§ Extract
Bad Ragaz Ring Method  – A form of active or passive aquatic therapy modeled after the principles and movement patterns of Knupfer exercises and Proprioceptive Neuromuscular Facilitation (PNF). Bad Ragaz is always performed in a hands-on manner by the provider. The client is verbally, visually and/or tactilely instructed in a series of movement or relaxation patterns while positioned horizontally and supported by rings or floats in the water. The patterns may be performed passively (for flexibility and relaxation), actively, or with assistance or resistance provided by a provider.[3]

Fluid Moves (Aquatic Feldenkrais) – A form of active or passive aquatic therapy modeled after the Feldenkrais Method. Fluid Moves may be provided in either a hands-on or hands-off manner by the provider. During active Fluid Moves, the student in a guided exploratory process, follows a sequence of movements based on the early developmental stages of the infant. The client stands in chest-deep water, typically with his back to the pool wall, and is verbally and visually instructed by the provider to perform a slow, rhythmic combination of therapeutic movements and deep breathing. The passive, hands-on component to Fluid Moves is modeled after the "Functional Integration" component of the Feldenkrais Method.

§ Exercise tasks
1. In the aquatic therapy extract, what supports the client in the water during the Bad Ragaz Ring Method?
2. Turn the paragraph of the aquatic therapy extract that begins "Fluid Moves (Aquatic Feldenkrais)" into a short bulleted list that keeps its main facts.
3. Copy the aquatic therapy extract word for word, starting at "Fluid Moves (Aquatic" and ending at "of the Feldenkrais Method.".

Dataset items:
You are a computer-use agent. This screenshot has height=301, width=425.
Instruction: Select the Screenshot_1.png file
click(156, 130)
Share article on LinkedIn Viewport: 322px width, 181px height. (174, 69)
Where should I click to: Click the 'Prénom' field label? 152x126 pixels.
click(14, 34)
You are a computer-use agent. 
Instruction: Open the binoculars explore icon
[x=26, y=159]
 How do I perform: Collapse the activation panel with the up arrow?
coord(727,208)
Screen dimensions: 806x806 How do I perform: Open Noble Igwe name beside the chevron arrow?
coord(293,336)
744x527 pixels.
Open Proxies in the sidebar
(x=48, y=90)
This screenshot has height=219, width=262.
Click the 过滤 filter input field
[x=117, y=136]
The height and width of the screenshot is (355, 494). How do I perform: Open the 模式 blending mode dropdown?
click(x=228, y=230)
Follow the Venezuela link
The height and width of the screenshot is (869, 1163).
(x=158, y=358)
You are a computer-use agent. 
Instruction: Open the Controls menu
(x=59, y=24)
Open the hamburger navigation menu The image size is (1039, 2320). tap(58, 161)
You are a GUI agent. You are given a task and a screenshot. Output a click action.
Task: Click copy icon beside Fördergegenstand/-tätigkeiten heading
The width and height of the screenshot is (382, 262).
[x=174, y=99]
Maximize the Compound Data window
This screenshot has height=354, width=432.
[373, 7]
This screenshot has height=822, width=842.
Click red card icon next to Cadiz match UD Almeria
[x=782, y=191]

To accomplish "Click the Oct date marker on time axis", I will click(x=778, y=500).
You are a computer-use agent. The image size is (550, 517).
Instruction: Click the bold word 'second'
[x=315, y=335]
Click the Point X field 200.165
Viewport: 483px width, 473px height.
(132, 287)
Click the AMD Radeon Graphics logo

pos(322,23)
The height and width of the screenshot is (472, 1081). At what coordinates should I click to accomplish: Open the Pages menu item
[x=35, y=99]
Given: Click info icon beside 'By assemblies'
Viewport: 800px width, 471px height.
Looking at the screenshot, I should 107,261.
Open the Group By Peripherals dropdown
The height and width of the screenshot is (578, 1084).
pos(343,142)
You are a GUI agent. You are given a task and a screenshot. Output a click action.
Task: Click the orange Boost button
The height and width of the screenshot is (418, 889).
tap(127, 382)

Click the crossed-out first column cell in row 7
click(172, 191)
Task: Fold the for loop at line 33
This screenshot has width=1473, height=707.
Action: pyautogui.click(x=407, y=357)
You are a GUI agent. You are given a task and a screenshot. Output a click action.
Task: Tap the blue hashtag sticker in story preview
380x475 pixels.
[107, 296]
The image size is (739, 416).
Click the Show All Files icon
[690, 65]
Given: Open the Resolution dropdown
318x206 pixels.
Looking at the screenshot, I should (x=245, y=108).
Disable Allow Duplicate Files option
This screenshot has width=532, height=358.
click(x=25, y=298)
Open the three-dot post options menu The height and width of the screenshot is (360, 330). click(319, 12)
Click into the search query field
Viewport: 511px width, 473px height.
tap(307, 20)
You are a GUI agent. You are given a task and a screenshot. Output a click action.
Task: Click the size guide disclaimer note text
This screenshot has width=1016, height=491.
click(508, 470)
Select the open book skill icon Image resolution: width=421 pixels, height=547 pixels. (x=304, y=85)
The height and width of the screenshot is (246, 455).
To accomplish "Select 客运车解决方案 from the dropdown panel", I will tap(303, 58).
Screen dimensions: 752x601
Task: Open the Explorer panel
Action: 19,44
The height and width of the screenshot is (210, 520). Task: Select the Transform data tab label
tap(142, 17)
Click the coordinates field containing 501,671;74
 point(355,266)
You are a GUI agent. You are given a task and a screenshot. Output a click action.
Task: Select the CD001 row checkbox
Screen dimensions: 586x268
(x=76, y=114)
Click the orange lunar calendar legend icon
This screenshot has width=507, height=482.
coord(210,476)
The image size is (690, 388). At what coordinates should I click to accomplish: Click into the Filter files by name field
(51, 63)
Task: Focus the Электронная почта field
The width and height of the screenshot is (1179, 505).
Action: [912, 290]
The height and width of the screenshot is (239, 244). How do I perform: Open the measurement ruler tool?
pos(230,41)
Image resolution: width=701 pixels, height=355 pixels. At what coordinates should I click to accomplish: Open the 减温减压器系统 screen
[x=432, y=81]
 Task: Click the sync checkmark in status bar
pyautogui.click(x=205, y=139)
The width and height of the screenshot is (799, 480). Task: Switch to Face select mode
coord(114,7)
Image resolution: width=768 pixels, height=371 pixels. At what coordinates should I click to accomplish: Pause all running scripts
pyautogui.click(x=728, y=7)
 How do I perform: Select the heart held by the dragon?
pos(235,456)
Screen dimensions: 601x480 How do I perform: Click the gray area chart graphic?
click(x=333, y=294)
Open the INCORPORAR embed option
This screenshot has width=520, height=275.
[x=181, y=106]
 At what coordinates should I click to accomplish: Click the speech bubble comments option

§ Task-by-task outputs
1. Rings or floats support the client, who is positioned horizontally.

2.
- Fluid Moves is active or passive aquatic therapy modeled after the Feldenkrais Method.
- The provider may work hands-on or hands-off.
- In active Fluid Moves, the student follows a guided sequence of movements based on the early developmental stages of the infant.
- The client stands in chest-deep water, typically with his back to the pool wall.
- The provider gives verbal and visual instruction for slow, rhythmic therapeutic movements combined with deep breathing.
- The passive, hands-on component is modeled after the Feldenkrais Method's "Functional Integration."

3.
Fluid Moves (Aquatic Feldenkrais) – A form of active or passive aquatic therapy modeled after the Feldenkrais Method. Fluid Moves may be provided in either a hands-on or hands-off manner by the provider. During active Fluid Moves, the student in a guided exploratory process, follows a sequence of movements based on the early developmental stages of the infant. The client stands in chest-deep water, typically with his back to the pool wall, and is verbally and visually instructed by the provider to perform a slow, rhythmic combination of therapeutic movements and deep breathing. The passive, hands-on component to Fluid Moves is modeled after the "Functional Integration" component of the Feldenkrais Method.